» **Task**
Give back all of the data exactly as it appears here.

----

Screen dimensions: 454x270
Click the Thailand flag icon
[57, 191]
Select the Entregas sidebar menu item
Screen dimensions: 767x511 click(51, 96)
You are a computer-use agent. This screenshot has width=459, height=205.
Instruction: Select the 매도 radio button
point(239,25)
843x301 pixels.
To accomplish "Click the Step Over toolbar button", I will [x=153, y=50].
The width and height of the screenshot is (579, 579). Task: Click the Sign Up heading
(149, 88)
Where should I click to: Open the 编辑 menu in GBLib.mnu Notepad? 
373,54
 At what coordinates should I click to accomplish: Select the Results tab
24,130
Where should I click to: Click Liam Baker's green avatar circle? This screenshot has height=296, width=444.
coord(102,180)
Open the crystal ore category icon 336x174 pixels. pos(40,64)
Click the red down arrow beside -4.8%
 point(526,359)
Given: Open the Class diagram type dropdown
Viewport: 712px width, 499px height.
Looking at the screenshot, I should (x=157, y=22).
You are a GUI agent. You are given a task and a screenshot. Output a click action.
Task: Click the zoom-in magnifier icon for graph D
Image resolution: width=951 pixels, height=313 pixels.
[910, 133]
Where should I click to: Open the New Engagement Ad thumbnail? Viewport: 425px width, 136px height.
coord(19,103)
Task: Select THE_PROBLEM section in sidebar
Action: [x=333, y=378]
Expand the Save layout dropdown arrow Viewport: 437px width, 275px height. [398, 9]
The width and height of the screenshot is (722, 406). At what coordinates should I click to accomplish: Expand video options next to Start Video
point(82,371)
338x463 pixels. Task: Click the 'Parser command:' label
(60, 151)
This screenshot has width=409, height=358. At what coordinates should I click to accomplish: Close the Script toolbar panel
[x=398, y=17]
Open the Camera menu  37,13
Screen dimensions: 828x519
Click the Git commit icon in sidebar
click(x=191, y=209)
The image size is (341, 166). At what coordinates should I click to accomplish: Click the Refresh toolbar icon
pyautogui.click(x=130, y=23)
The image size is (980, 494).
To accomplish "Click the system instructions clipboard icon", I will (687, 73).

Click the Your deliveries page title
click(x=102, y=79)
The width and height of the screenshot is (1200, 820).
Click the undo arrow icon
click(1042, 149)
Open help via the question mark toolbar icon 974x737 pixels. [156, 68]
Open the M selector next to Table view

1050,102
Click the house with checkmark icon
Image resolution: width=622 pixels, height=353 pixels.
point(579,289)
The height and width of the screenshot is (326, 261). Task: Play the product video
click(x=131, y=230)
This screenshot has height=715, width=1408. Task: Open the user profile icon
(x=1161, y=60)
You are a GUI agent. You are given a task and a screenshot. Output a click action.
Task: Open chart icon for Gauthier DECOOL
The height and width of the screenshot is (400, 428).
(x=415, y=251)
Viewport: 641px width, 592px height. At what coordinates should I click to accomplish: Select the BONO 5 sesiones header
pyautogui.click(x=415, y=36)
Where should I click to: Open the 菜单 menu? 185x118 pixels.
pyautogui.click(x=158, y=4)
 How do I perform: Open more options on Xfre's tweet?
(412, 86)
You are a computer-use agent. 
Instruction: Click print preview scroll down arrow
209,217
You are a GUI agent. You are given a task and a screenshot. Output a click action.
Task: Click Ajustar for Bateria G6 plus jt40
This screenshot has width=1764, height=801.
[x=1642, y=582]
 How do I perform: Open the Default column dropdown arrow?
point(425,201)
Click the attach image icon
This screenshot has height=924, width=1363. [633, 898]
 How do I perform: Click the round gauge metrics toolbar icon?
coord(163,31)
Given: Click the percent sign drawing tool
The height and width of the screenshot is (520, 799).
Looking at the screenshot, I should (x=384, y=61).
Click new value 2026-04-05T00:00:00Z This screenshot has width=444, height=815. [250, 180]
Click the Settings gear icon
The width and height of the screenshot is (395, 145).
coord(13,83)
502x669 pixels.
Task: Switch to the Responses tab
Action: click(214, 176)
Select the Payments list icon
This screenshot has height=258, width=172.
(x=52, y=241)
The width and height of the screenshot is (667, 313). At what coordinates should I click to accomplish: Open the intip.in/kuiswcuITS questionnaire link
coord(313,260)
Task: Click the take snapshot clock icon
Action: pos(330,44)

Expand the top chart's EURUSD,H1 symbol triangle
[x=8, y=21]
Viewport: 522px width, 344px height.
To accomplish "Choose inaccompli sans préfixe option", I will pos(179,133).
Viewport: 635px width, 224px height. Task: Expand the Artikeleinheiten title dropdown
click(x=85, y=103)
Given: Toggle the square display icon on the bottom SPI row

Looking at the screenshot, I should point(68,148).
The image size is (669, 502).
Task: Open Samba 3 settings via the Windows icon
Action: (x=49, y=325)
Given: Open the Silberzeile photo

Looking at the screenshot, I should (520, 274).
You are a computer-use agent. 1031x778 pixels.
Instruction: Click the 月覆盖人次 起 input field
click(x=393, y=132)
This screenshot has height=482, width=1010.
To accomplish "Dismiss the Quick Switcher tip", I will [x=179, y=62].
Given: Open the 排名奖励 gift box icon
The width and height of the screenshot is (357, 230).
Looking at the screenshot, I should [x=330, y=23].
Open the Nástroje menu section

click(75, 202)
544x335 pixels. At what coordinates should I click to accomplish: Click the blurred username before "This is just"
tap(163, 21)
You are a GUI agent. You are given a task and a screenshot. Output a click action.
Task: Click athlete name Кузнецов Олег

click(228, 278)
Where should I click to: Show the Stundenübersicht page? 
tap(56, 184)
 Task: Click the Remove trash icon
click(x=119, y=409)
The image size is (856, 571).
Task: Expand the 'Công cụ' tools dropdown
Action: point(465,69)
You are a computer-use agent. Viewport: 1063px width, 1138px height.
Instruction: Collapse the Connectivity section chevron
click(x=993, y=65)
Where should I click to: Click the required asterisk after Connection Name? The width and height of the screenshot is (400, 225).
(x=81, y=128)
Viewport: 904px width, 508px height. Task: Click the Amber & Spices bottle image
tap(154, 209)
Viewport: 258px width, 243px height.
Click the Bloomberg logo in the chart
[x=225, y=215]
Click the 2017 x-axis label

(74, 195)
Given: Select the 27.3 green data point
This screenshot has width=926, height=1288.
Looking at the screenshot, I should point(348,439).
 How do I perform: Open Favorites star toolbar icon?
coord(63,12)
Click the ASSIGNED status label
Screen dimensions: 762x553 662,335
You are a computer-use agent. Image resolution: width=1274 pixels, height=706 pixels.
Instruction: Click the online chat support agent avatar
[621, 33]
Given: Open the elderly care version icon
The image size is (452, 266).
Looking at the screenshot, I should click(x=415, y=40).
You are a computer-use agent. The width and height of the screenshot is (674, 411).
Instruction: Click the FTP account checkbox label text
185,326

----

» **Written response**
Screen dimensions: 454x270
Click the Thailand flag icon
[57, 191]
Select the Entregas sidebar menu item
Screen dimensions: 767x511 click(51, 96)
You are a computer-use agent. This screenshot has width=459, height=205.
Instruction: Select the 매도 radio button
point(239,25)
843x301 pixels.
To accomplish "Click the Step Over toolbar button", I will [x=153, y=50].
The width and height of the screenshot is (579, 579). Task: Click the Sign Up heading
(149, 88)
Where should I click to: Open the 编辑 menu in GBLib.mnu Notepad? 
373,54
 At what coordinates should I click to accomplish: Select the Results tab
24,130
Where should I click to: Click Liam Baker's green avatar circle? This screenshot has height=296, width=444.
coord(102,180)
Open the crystal ore category icon 336x174 pixels. pos(40,64)
Click the red down arrow beside -4.8%
 point(526,359)
Given: Open the Class diagram type dropdown
Viewport: 712px width, 499px height.
Looking at the screenshot, I should (x=157, y=22).
You are a GUI agent. You are given a task and a screenshot. Output a click action.
Task: Click the zoom-in magnifier icon for graph D
Image resolution: width=951 pixels, height=313 pixels.
[910, 133]
Where should I click to: Open the New Engagement Ad thumbnail? Viewport: 425px width, 136px height.
coord(19,103)
Task: Select THE_PROBLEM section in sidebar
Action: [x=333, y=378]
Expand the Save layout dropdown arrow Viewport: 437px width, 275px height. [398, 9]
The width and height of the screenshot is (722, 406). At what coordinates should I click to accomplish: Expand video options next to Start Video
point(82,371)
338x463 pixels. Task: Click the 'Parser command:' label
(60, 151)
This screenshot has width=409, height=358. At what coordinates should I click to accomplish: Close the Script toolbar panel
[x=398, y=17]
Open the Camera menu  37,13
Screen dimensions: 828x519
Click the Git commit icon in sidebar
click(x=191, y=209)
The image size is (341, 166). At what coordinates should I click to accomplish: Click the Refresh toolbar icon
pyautogui.click(x=130, y=23)
The image size is (980, 494).
To accomplish "Click the system instructions clipboard icon", I will (687, 73).

Click the Your deliveries page title
click(x=102, y=79)
The width and height of the screenshot is (1200, 820).
Click the undo arrow icon
click(1042, 149)
Open help via the question mark toolbar icon 974x737 pixels. [156, 68]
Open the M selector next to Table view

1050,102
Click the house with checkmark icon
Image resolution: width=622 pixels, height=353 pixels.
point(579,289)
The height and width of the screenshot is (326, 261). Task: Play the product video
click(x=131, y=230)
This screenshot has height=715, width=1408. Task: Open the user profile icon
(x=1161, y=60)
You are a GUI agent. You are given a task and a screenshot. Output a click action.
Task: Open chart icon for Gauthier DECOOL
The height and width of the screenshot is (400, 428).
(x=415, y=251)
Viewport: 641px width, 592px height. At what coordinates should I click to accomplish: Select the BONO 5 sesiones header
pyautogui.click(x=415, y=36)
Where should I click to: Open the 菜单 menu? 185x118 pixels.
pyautogui.click(x=158, y=4)
 How do I perform: Open more options on Xfre's tweet?
(412, 86)
You are a computer-use agent. 
Instruction: Click print preview scroll down arrow
209,217
You are a GUI agent. You are given a task and a screenshot. Output a click action.
Task: Click Ajustar for Bateria G6 plus jt40
This screenshot has width=1764, height=801.
[x=1642, y=582]
 How do I perform: Open the Default column dropdown arrow?
point(425,201)
Click the attach image icon
This screenshot has height=924, width=1363. [633, 898]
 How do I perform: Click the round gauge metrics toolbar icon?
coord(163,31)
Given: Click the percent sign drawing tool
The height and width of the screenshot is (520, 799).
Looking at the screenshot, I should (x=384, y=61).
Click new value 2026-04-05T00:00:00Z This screenshot has width=444, height=815. [250, 180]
Click the Settings gear icon
The width and height of the screenshot is (395, 145).
coord(13,83)
502x669 pixels.
Task: Switch to the Responses tab
Action: click(214, 176)
Select the Payments list icon
This screenshot has height=258, width=172.
(x=52, y=241)
The width and height of the screenshot is (667, 313). At what coordinates should I click to accomplish: Open the intip.in/kuiswcuITS questionnaire link
coord(313,260)
Task: Click the take snapshot clock icon
Action: pos(330,44)

Expand the top chart's EURUSD,H1 symbol triangle
[x=8, y=21]
Viewport: 522px width, 344px height.
To accomplish "Choose inaccompli sans préfixe option", I will pos(179,133).
Viewport: 635px width, 224px height. Task: Expand the Artikeleinheiten title dropdown
click(x=85, y=103)
Given: Toggle the square display icon on the bottom SPI row

Looking at the screenshot, I should point(68,148).
The image size is (669, 502).
Task: Open Samba 3 settings via the Windows icon
Action: (x=49, y=325)
Given: Open the Silberzeile photo

Looking at the screenshot, I should (520, 274).
You are a computer-use agent. 1031x778 pixels.
Instruction: Click the 月覆盖人次 起 input field
click(x=393, y=132)
This screenshot has height=482, width=1010.
To accomplish "Dismiss the Quick Switcher tip", I will [x=179, y=62].
Given: Open the 排名奖励 gift box icon
The width and height of the screenshot is (357, 230).
Looking at the screenshot, I should [x=330, y=23].
Open the Nástroje menu section

click(75, 202)
544x335 pixels. At what coordinates should I click to accomplish: Click the blurred username before "This is just"
tap(163, 21)
You are a GUI agent. You are given a task and a screenshot. Output a click action.
Task: Click athlete name Кузнецов Олег

click(228, 278)
Where should I click to: Show the Stundenübersicht page? 
tap(56, 184)
 Task: Click the Remove trash icon
click(x=119, y=409)
The image size is (856, 571).
Task: Expand the 'Công cụ' tools dropdown
Action: point(465,69)
You are a computer-use agent. Viewport: 1063px width, 1138px height.
Instruction: Collapse the Connectivity section chevron
click(x=993, y=65)
Where should I click to: Click the required asterisk after Connection Name? The width and height of the screenshot is (400, 225).
(x=81, y=128)
Viewport: 904px width, 508px height. Task: Click the Amber & Spices bottle image
tap(154, 209)
Viewport: 258px width, 243px height.
Click the Bloomberg logo in the chart
[x=225, y=215]
Click the 2017 x-axis label

(74, 195)
Given: Select the 27.3 green data point
This screenshot has width=926, height=1288.
Looking at the screenshot, I should point(348,439).
 How do I perform: Open Favorites star toolbar icon?
coord(63,12)
Click the ASSIGNED status label
Screen dimensions: 762x553 662,335
You are a computer-use agent. Image resolution: width=1274 pixels, height=706 pixels.
Instruction: Click the online chat support agent avatar
[621, 33]
Given: Open the elderly care version icon
The image size is (452, 266).
Looking at the screenshot, I should click(x=415, y=40).
You are a computer-use agent. The width and height of the screenshot is (674, 411).
Instruction: Click the FTP account checkbox label text
185,326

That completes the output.